▶ THE INPUT:
____
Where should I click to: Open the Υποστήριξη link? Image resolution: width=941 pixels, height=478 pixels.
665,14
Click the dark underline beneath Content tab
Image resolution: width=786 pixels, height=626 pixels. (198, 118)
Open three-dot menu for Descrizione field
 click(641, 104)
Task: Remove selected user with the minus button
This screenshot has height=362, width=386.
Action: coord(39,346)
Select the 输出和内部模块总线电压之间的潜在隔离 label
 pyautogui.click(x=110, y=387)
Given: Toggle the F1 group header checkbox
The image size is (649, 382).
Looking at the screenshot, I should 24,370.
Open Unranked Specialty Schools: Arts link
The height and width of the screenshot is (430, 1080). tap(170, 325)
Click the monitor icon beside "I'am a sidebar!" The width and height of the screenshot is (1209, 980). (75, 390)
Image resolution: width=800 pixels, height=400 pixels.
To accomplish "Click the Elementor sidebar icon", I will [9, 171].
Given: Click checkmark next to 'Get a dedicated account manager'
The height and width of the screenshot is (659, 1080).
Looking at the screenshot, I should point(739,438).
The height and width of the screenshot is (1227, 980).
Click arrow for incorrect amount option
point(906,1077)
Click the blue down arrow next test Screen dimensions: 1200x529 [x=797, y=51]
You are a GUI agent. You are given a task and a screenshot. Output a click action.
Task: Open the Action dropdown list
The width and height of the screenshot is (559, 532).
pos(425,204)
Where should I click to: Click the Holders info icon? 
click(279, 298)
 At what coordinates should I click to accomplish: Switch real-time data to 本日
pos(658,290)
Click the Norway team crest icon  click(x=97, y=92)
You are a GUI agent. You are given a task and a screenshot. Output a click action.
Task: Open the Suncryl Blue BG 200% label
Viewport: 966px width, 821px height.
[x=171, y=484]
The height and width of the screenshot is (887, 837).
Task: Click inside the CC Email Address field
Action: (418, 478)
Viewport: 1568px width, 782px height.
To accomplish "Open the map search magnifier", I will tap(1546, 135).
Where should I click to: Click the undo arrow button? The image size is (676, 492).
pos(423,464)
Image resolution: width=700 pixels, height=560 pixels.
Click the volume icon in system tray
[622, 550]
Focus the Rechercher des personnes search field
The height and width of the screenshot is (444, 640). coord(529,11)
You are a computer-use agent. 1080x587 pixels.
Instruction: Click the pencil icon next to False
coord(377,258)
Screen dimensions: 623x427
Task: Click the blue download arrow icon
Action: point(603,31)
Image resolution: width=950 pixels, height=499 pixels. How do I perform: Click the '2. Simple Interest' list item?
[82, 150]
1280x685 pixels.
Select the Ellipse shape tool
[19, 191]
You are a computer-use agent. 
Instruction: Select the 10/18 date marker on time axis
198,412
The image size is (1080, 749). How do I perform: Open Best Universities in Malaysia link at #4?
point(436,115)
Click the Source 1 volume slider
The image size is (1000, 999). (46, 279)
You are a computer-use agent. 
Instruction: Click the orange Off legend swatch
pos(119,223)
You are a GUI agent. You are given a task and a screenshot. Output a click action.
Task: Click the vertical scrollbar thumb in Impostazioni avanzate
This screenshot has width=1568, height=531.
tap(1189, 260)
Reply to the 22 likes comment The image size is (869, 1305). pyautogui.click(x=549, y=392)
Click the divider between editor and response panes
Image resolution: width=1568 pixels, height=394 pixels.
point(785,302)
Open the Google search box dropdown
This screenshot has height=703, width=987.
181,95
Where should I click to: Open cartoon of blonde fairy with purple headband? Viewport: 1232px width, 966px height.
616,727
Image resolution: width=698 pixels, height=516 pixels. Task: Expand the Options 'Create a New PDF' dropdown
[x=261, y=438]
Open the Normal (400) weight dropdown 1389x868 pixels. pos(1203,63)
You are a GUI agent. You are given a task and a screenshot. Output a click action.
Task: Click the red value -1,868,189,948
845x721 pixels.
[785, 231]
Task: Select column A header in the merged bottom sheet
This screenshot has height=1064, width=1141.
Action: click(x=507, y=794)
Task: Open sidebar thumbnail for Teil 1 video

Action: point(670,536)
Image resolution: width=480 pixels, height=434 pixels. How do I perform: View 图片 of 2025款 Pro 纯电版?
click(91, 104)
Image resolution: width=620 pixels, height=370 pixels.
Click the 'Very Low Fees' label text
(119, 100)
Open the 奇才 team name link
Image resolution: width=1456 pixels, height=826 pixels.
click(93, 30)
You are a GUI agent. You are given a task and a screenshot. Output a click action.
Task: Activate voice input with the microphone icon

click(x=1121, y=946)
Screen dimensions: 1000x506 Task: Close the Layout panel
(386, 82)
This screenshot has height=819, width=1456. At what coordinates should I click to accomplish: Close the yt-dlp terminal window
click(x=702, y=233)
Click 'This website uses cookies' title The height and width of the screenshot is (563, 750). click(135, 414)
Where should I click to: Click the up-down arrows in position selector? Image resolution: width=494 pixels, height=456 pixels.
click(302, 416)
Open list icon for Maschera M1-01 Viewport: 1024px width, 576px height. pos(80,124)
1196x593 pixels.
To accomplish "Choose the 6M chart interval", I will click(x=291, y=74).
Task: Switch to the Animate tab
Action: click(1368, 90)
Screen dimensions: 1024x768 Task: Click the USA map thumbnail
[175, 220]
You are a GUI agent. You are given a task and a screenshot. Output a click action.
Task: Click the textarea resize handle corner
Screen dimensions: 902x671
____
▶ EXERCISE OBJECTIVE:
Make a verbatim copy of each record.

▶ RESPONSE AREA:
Where should I click to: Open the Υποστήριξη link? Image resolution: width=941 pixels, height=478 pixels.
665,14
Click the dark underline beneath Content tab
Image resolution: width=786 pixels, height=626 pixels. (198, 118)
Open three-dot menu for Descrizione field
 click(641, 104)
Task: Remove selected user with the minus button
This screenshot has height=362, width=386.
Action: coord(39,346)
Select the 输出和内部模块总线电压之间的潜在隔离 label
 pyautogui.click(x=110, y=387)
Given: Toggle the F1 group header checkbox
The image size is (649, 382).
Looking at the screenshot, I should 24,370.
Open Unranked Specialty Schools: Arts link
The height and width of the screenshot is (430, 1080). tap(170, 325)
Click the monitor icon beside "I'am a sidebar!" The width and height of the screenshot is (1209, 980). (75, 390)
Image resolution: width=800 pixels, height=400 pixels.
To accomplish "Click the Elementor sidebar icon", I will [9, 171].
Given: Click checkmark next to 'Get a dedicated account manager'
The height and width of the screenshot is (659, 1080).
Looking at the screenshot, I should point(739,438).
The height and width of the screenshot is (1227, 980).
Click arrow for incorrect amount option
point(906,1077)
Click the blue down arrow next test Screen dimensions: 1200x529 [x=797, y=51]
You are a GUI agent. You are given a task and a screenshot. Output a click action.
Task: Open the Action dropdown list
The width and height of the screenshot is (559, 532).
pos(425,204)
Where should I click to: Click the Holders info icon? 
click(279, 298)
 At what coordinates should I click to accomplish: Switch real-time data to 本日
pos(658,290)
Click the Norway team crest icon  click(x=97, y=92)
You are a GUI agent. You are given a task and a screenshot. Output a click action.
Task: Open the Suncryl Blue BG 200% label
Viewport: 966px width, 821px height.
[x=171, y=484]
The height and width of the screenshot is (887, 837).
Task: Click inside the CC Email Address field
Action: (418, 478)
Viewport: 1568px width, 782px height.
To accomplish "Open the map search magnifier", I will tap(1546, 135).
Where should I click to: Click the undo arrow button? The image size is (676, 492).
pos(423,464)
Image resolution: width=700 pixels, height=560 pixels.
Click the volume icon in system tray
[622, 550]
Focus the Rechercher des personnes search field
The height and width of the screenshot is (444, 640). coord(529,11)
You are a computer-use agent. 1080x587 pixels.
Instruction: Click the pencil icon next to False
coord(377,258)
Screen dimensions: 623x427
Task: Click the blue download arrow icon
Action: point(603,31)
Image resolution: width=950 pixels, height=499 pixels. How do I perform: Click the '2. Simple Interest' list item?
[82, 150]
1280x685 pixels.
Select the Ellipse shape tool
[19, 191]
You are a computer-use agent. 
Instruction: Select the 10/18 date marker on time axis
198,412
The image size is (1080, 749). How do I perform: Open Best Universities in Malaysia link at #4?
point(436,115)
Click the Source 1 volume slider
The image size is (1000, 999). (46, 279)
You are a computer-use agent. 
Instruction: Click the orange Off legend swatch
pos(119,223)
You are a GUI agent. You are given a task and a screenshot. Output a click action.
Task: Click the vertical scrollbar thumb in Impostazioni avanzate
This screenshot has width=1568, height=531.
tap(1189, 260)
Reply to the 22 likes comment The image size is (869, 1305). pyautogui.click(x=549, y=392)
Click the divider between editor and response panes
Image resolution: width=1568 pixels, height=394 pixels.
point(785,302)
Open the Google search box dropdown
This screenshot has height=703, width=987.
181,95
Where should I click to: Open cartoon of blonde fairy with purple headband? Viewport: 1232px width, 966px height.
616,727
Image resolution: width=698 pixels, height=516 pixels. Task: Expand the Options 'Create a New PDF' dropdown
[x=261, y=438]
Open the Normal (400) weight dropdown 1389x868 pixels. pos(1203,63)
You are a GUI agent. You are given a task and a screenshot. Output a click action.
Task: Click the red value -1,868,189,948
845x721 pixels.
[785, 231]
Task: Select column A header in the merged bottom sheet
This screenshot has height=1064, width=1141.
Action: click(x=507, y=794)
Task: Open sidebar thumbnail for Teil 1 video

Action: point(670,536)
Image resolution: width=480 pixels, height=434 pixels. How do I perform: View 图片 of 2025款 Pro 纯电版?
click(91, 104)
Image resolution: width=620 pixels, height=370 pixels.
Click the 'Very Low Fees' label text
(119, 100)
Open the 奇才 team name link
Image resolution: width=1456 pixels, height=826 pixels.
click(93, 30)
You are a GUI agent. You are given a task and a screenshot. Output a click action.
Task: Activate voice input with the microphone icon

click(x=1121, y=946)
Screen dimensions: 1000x506 Task: Close the Layout panel
(386, 82)
This screenshot has height=819, width=1456. At what coordinates should I click to accomplish: Close the yt-dlp terminal window
click(x=702, y=233)
Click 'This website uses cookies' title The height and width of the screenshot is (563, 750). click(135, 414)
Where should I click to: Click the up-down arrows in position selector? Image resolution: width=494 pixels, height=456 pixels.
click(302, 416)
Open list icon for Maschera M1-01 Viewport: 1024px width, 576px height. pos(80,124)
1196x593 pixels.
To accomplish "Choose the 6M chart interval", I will click(x=291, y=74).
Task: Switch to the Animate tab
Action: click(1368, 90)
Screen dimensions: 1024x768 Task: Click the USA map thumbnail
[175, 220]
You are a GUI agent. You are given a task and a screenshot. Output a click action.
Task: Click the textarea resize handle corner
Screen dimensions: 902x671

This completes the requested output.